After being obliged to follow strict rules and high pressure, Chinese app giant Didi has decided to exit New York Stock Exchange (NYSE) and move to Honk Kong. Indeed, thereafter, the US market watchdog admitted that the rules for Chinese firms running in the US were extremely tough. Thus, it has been announced on the company’s social media channels that they were about to remove its shares from the New York Stock Exchange, but before that, the case was going to be discussed with the shareholders. Trading was muted as US regulators had procured some concerns over Didi’s financial reports.
Didi – Illegally collecting customer data
Meanwhile, CAC The Cyberspace Administration of China has accused Didi of illegally collecting customer data through the app, thus it was recommended to online stores remove the Didi application. The company replied that it would take measures to find a solution and minimize the risk of personal data leakage. Didi also plans to continue offering excellent service to customers, as it used to, and its removal from the Chinese online store would not affect it negatively at all.
Pressure from US and EU markets on Chinese firms
Chinese regulators decisively denied US authorities to examine the accounts of Chinese companies operating in the US. The US Securities and Exchange Commission finalized the rules, which meant they could remove foreign firms from their market that did not follow the rules proposed by them.

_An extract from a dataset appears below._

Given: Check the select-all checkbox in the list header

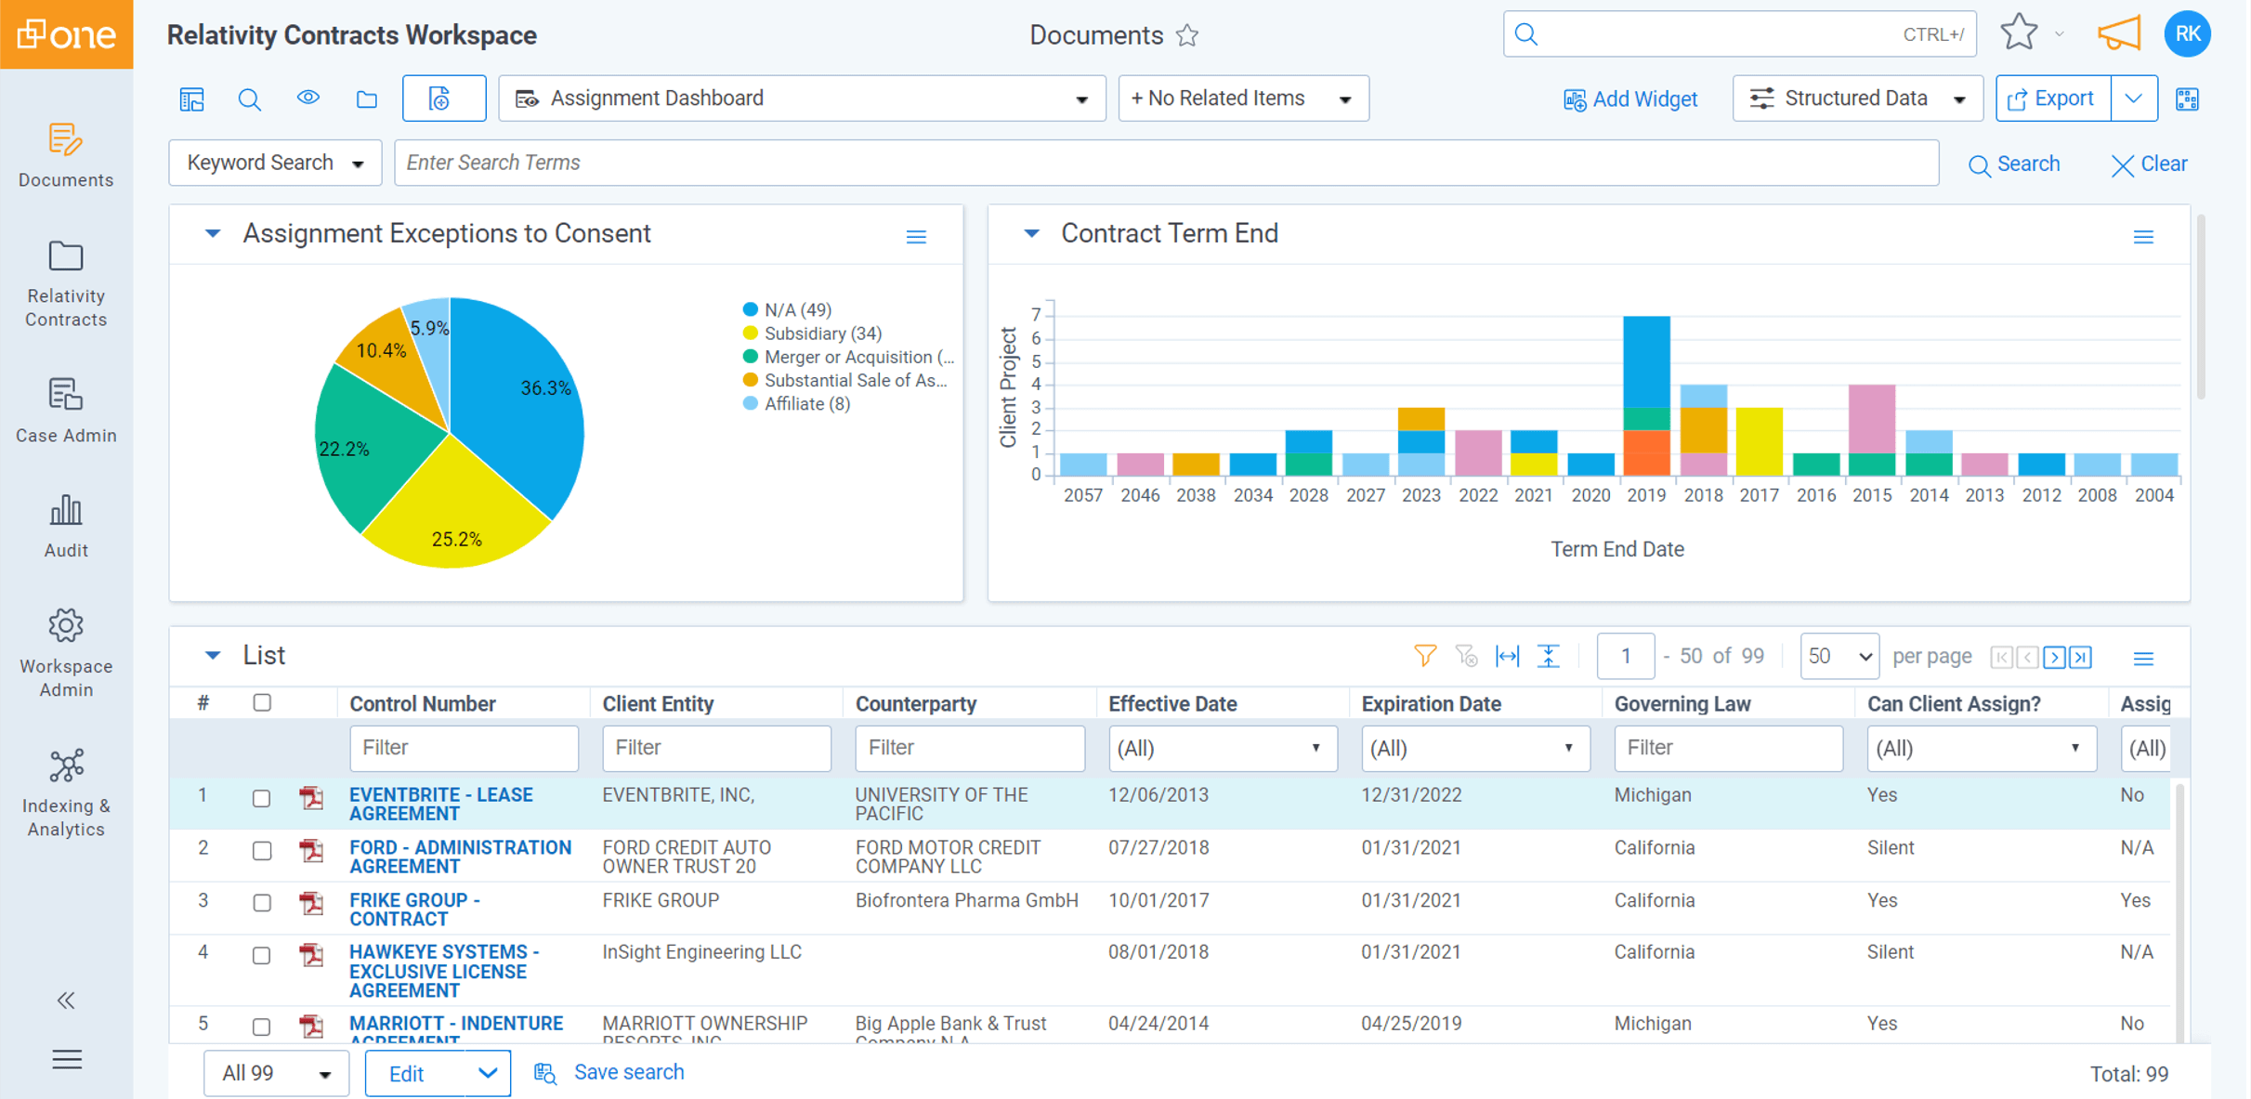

Thereafter, Didi told BBC source that it has brought to end its cooperation not only with the US but also with the major cities in the UK and Western Europe. As a result, since then, Didi’s global shares value has decreased by more than 40%. And it was not only Didi, who suffered, other Chinese technology giants Alibaba and Tencent, have also been under severe inspection from foreign investors, even like Japan’s SoftBank, which also owns more than 20% of Didi’s shares.